Mereka di antaranya menjadi korban geng dan kelompok penjahat yang berebut kontrol perdagangan sabu. Kekerasan dan kejahatan narkoba itu kian meningkat karena kemiskinan, keterbelakangan, dan berbagai masalah sosial lainnya di kalangan komunitas pengungsi Rohingya.
Sejak terusir dari Myanmar karena kekerasan oleh militer pada 2017, jutaan warga Rohingya itu meringkuk, menyesaki tenda-tenda darurat di Kutupalong-Balukhali, Cox’s Bazar. Sejak terusir, hidup mereka tidak menentu.

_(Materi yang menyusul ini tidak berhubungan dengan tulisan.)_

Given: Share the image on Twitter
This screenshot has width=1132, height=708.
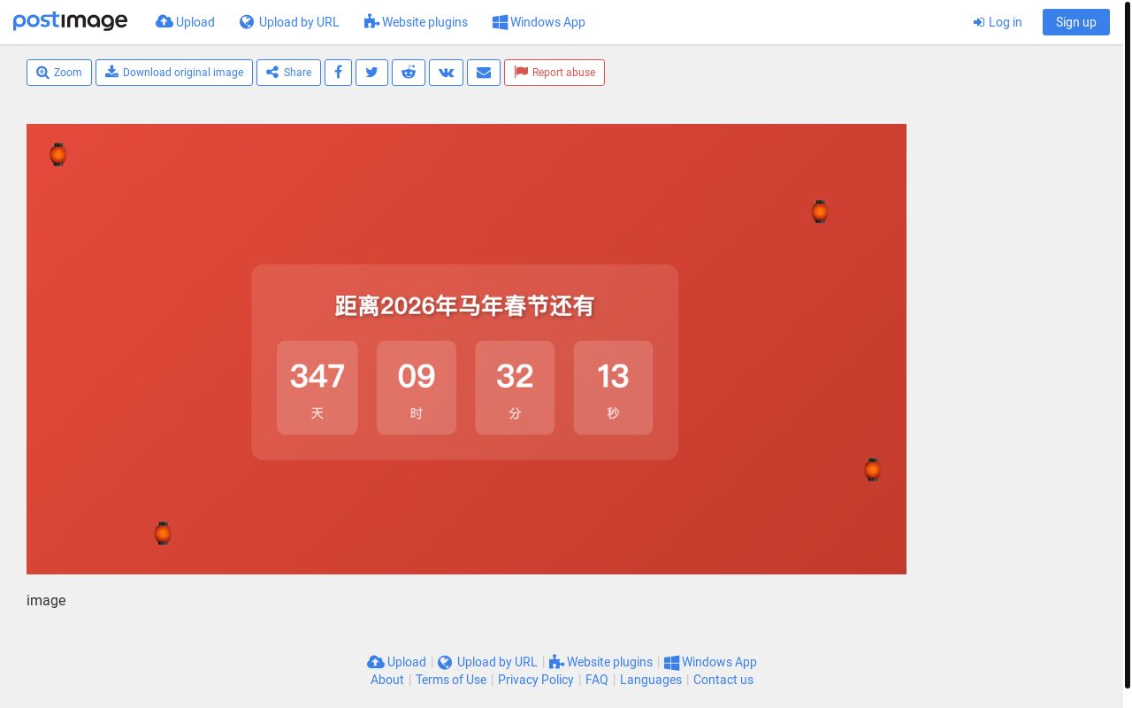Looking at the screenshot, I should pos(371,73).
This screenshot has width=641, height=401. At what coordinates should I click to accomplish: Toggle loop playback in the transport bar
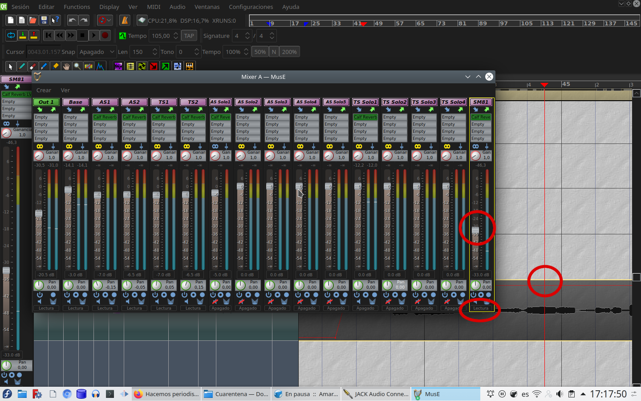pos(11,35)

Komunitas internasional yang semula getol dan keras mengecam perlakuan buruk terhadap Rohingya hingga kini belum mampu mengubah nasib mereka. Kantor Komisi Tinggi PBB untuk Pengungsi di Kutupalong disebut-sebut kewalahan, padahal mereka didukung oleh Uni Eropa, Amerika Serikat, Kanada, Jepang, Finlandia, Swedia, dan IKEA Foundation. Kelompok negara-negara Asia Selatan (SAARC) dan Asia Tenggara (ASEAN) juga belum bisa berbuat lebih banyak.
Dampaknya, muncul persoalan sosial akut di antara para pengungsi. Mereka pun terus hidup dalam ketidakpastian dan nyaris tanpa harapan. Kondisi yang sama terjadi di Myanmar. Pihak berwenang di Myanmar tetap membatasi pergerakan mereka. ”Setelah 2017, kami memiliki begitu banyak kisah tragis, itu menjadi seperti beban. Kami tidak punya masa depan,” kata Maung Soe Naing, warga Rohingya di Arakan. ”Siapa yang peduli?”
Sebagai warga etnis Rohingya, yang keberadaannya sebagai warga negara tidak diakui oleh Pemerintah Myanmar, hidup seperti tidak berpihak kepada mereka. Zarni Soe, misalnya, meski mampu menyelesaikan ujian sekolah menengah, pemuda Rohingya di Rakhine utara tetap tidak diizinkan masuk ke perguruan tinggi. ”Kami dibatasi dalam setiap aspek kehidupan kami,” katanya.
”Kami ingin hidup bermartabat dan dengan standar hidup seperti orang lain. Namun, kami menjalani hidup ini seperti orang tanpa mimpi,” kata Zarni Soe.
Untuk bidang kesehatan sama saja. Akses ke perawatan khusus dan darurat untuk Rohingya yang tinggal di kamp-kamp di Rakhine tengah ”sangat terbatas”, kata Marjan Besuijen, Kepala Misi Medecins Sans Frontieres (MSF) di Myanmar.
Ketika kepemimpinan nasional Myanmar jatuh ke tangan junta militer, situasi menjadi kian sulit. Human Rights Watch mengatakan, sejak kudeta, pasukan keamanan telah menangkap sekitar 2.000 warga Rohingya, termasuk ratusan anak. Tindakan keras junta terhadap perbedaan pendapat memperburuk situasi kemanusiaan Rohingya yang memang sudah buruk.
Di tanah mereka sendiri, mereka tersisih dan terpinggirkan. Di pengungsian, mereka kembali menjadi korban.